Ofise giden yol boyunca bu zamana kadar yaşadığı hayal kırıklıklarını düşündü. Çalıştığı firmalarda en iyi fikirler ondan çıkıyordu ama tanıdığı birileri ve torpili olmadığı için hep bir tanıdığın fikirlerini onaylıyorlardı. Yüzüne gülerek “bir dahaki sefere” diyorlardı sanki alay edercesine. Buna rağmen Selin hiç pes etmeyi düşünmemişti. Ailesinden böyle görmüştü çünkü. Babası hiçbir şeyi yokken küçük bir köyden gelmişti annesiyle taşı toprağı altın denen İstanbul’a. Zorluklarla geçen hayat mücadelesinden sonra kendilerine ait bir evleri olmuştu. Şimdi onlar yoktu ama anıları vardı o evde. O ev bir başarı öyküsüydü Selin için. Sıfırdan çalışıp çabalayarak elde edilen bir başarıydı. Ben de bir gün başaracağım ve o gün bugün olacak diye düşündü ofise yaklaşırken. Metro’dan inip caddeye çıktığında ciğerlerine kocaman bir nefes aldı. Heyecanlıydı ama aynı zamanda da kararlıydı. “Şeytanın bacağını bugün kırıyoruz kızım.” dedi ve ofise doğru yürümeye başladı.

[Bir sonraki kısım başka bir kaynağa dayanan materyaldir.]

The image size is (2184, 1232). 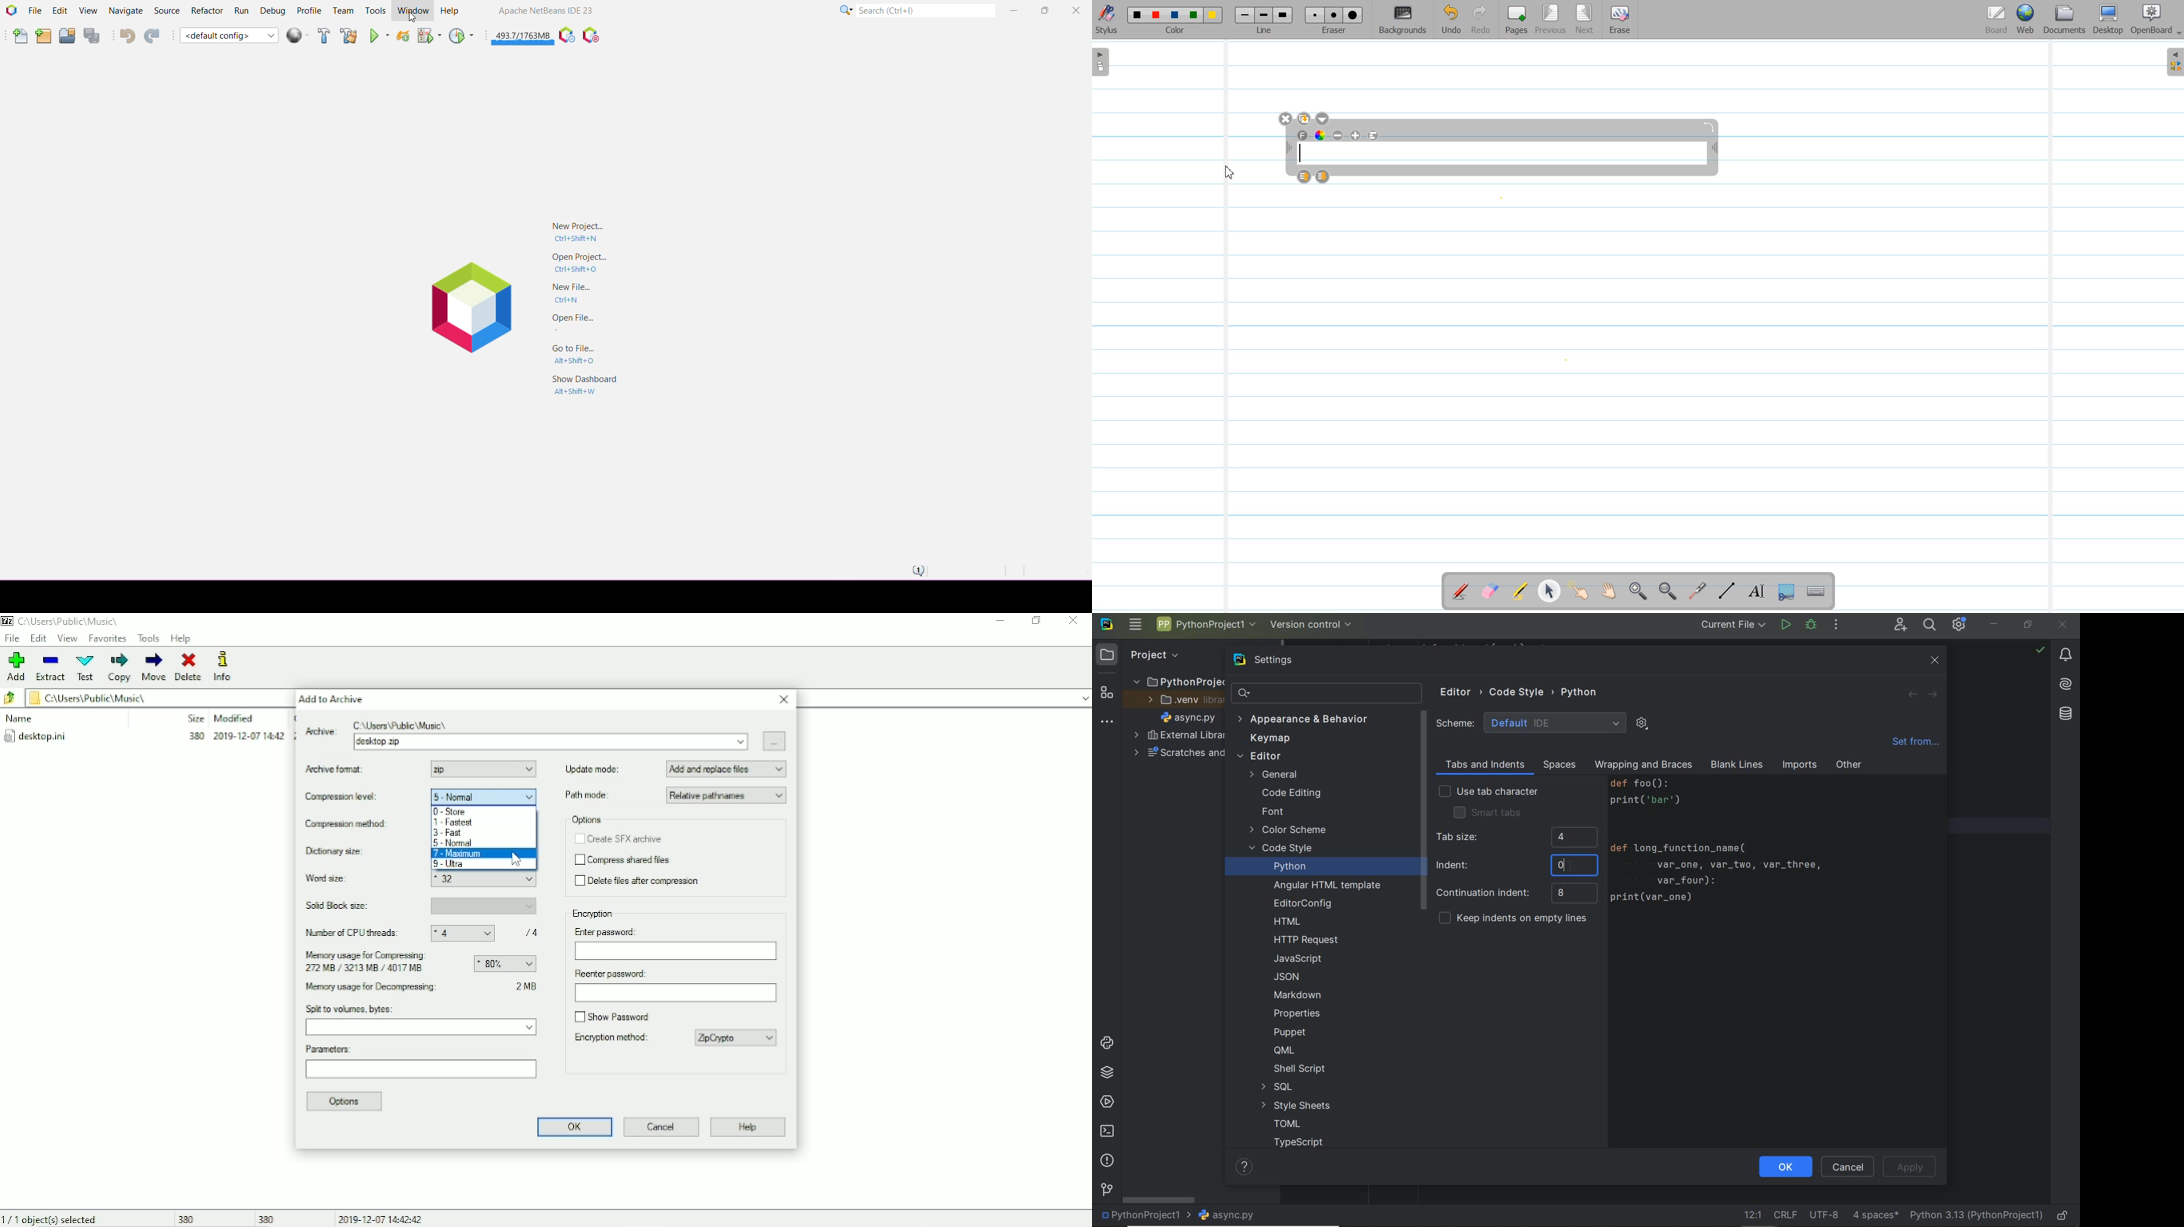 What do you see at coordinates (1403, 20) in the screenshot?
I see `Background` at bounding box center [1403, 20].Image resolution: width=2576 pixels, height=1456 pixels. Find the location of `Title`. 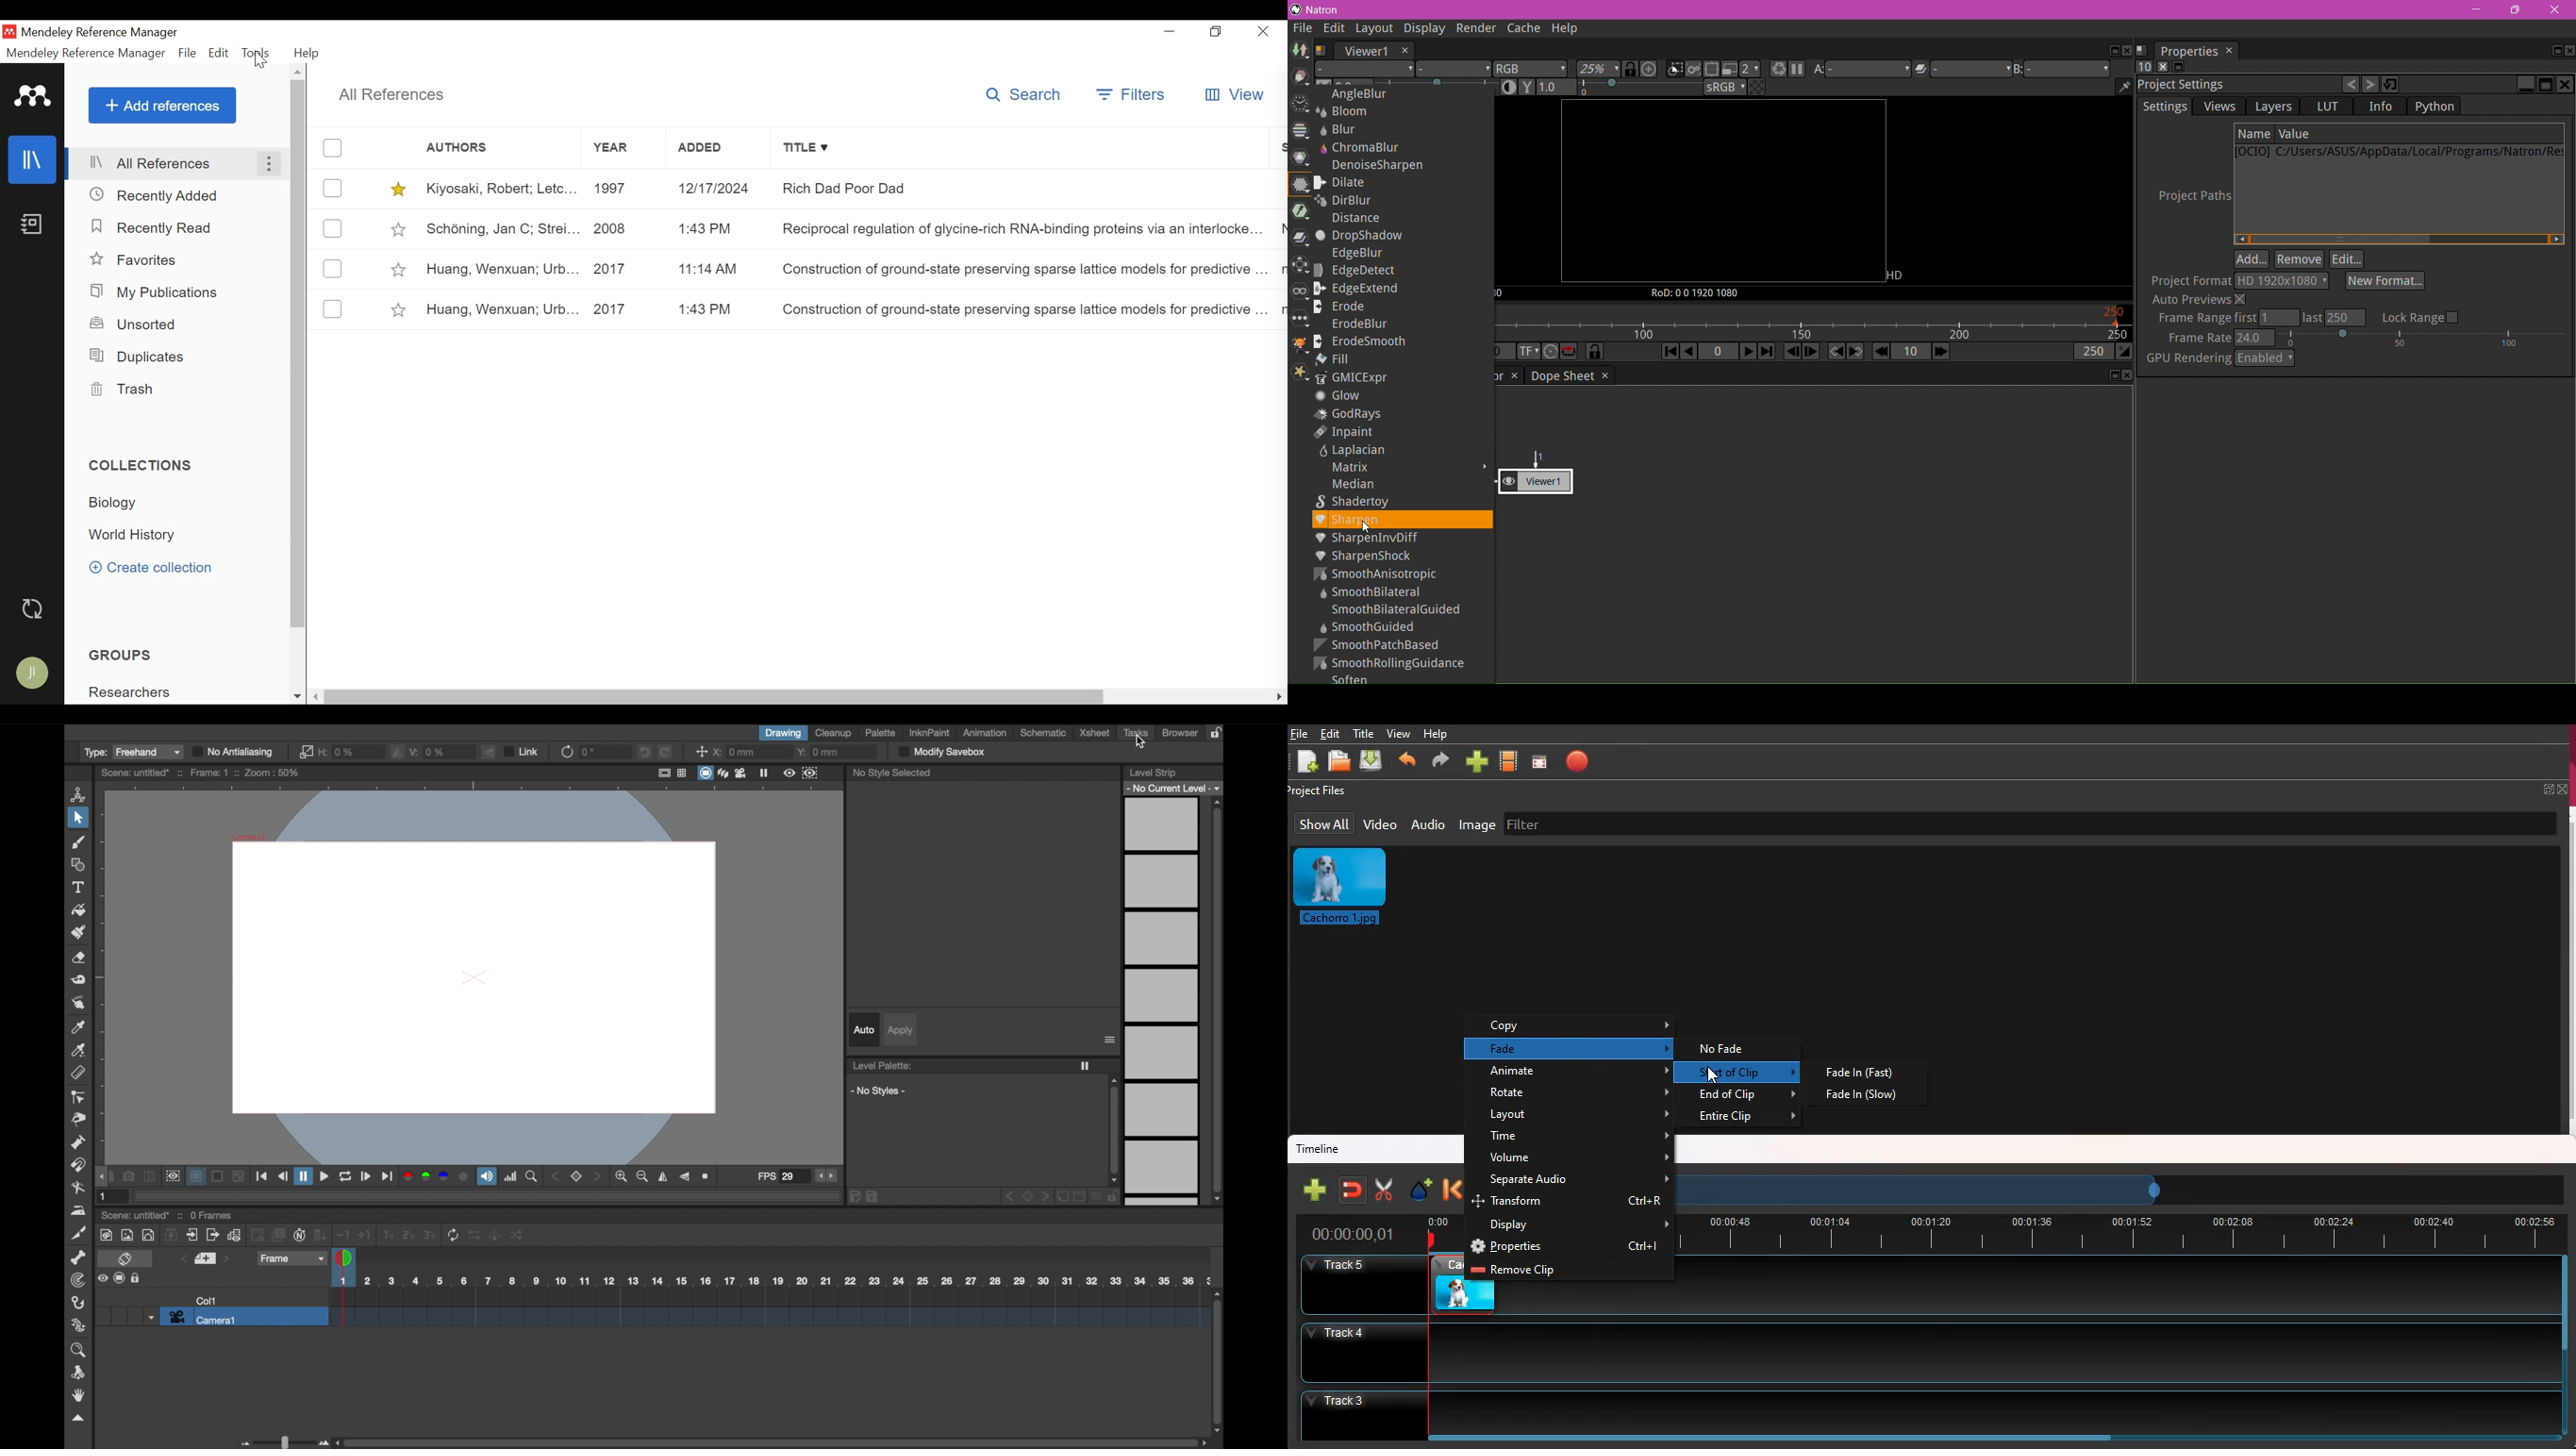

Tanıdıklara, aşina olduklarına selam vererek ofise geldi, masasına yerleşti. Henüz 15 dakikası vardı sunum için. Hemen hızlı bir Türk kahvesi içip sakinleşmeye çalıştı. Toplantı odasına geçip bilgisayarını projektöre bağlayıp sunum dosyasını açtı. Dosyanın kopyalarını masadaki sandalye adedince dağıttı. Yardımcıları Fatma Hanım su şişelerini bıraktı masaya. Her şey hazırdı. Müdür, yardımcısı ve teklif verecekleri firma sahibi ve yardımcıları teker teker toplantı salonuna girdiler. Herkesi başıyla selamlayıp “Günaydın” dedi. Müdür’ün suratında “o kadar uğraşmana değmezdi, yine seni seçmeyeceğiz” bakışını gördüyse de moralini bozmadı Selin. Sunuma başladı, işini çok iyi bildiği için sunumu kolaylıkla bitirdi. Teklif verecekleri firma sahibi Metin Bey hiç tepki vermemişti, belli etmemişti rengini sunumu sırasında. Müdür Selin'e teşekkür edip Metin Bey’e nasıl bulduğunu sordu. Beğenmediyse başka alternatif sunumları da dinleyebilirlerdi. Selin elinde tuttuğu kalemi sıktı yüzündeki ifadeyi bozmadan. Neyse ki imdadına Metin Bey yetişti; “Gerek yok. Selin hanımın bize sunmuş olduğu çalışma bizim isteklerimizi ve sorularımızı karşılıyor. Bu çalışmayla devam etmek isteriz sizin için de bir mahsuru yoksa?” dedi Müdür Hasan Bey’e. Hasan Bey’in ağzı açık kalmıştı, hemen toparlanmaya çalışarak “Hay hay Metin Bey. O zaman sözleşme için yeni bir tarih belirleyip bir an önce başlayabiliriz projeye” diyerek elini Metin Bey’e uzattı. Metin bey Hasan beyin elini hızlıca sıkıp bıraktı. Selin’e dönerek; “Tebrik ederim Selin Hanım. Zannediyorum ki bu sunum üzerinde çok çalıştınız. İnce detaylar gözümden kaçmadı. Sizinle çalışmayı iple çekiyorum” diyerek elini uzattı. Selin hem utangaç hem de gururlu bir şekilde uzatılan ele karşılık verdi. “Teşekkür ederim Metin Bey. Ben de sizinle çalışmayı dört gözle bekliyorum”. Metin bey gülümsedi. Selin de utangaç gülümsemesini yerleştirdi yüzüne. Herkesin odadan çıkmasını bekledi. Müdür Hasan Bey, yarım ağızla “tebrikler” diyerek çıktı Metin Bey’in peşinden.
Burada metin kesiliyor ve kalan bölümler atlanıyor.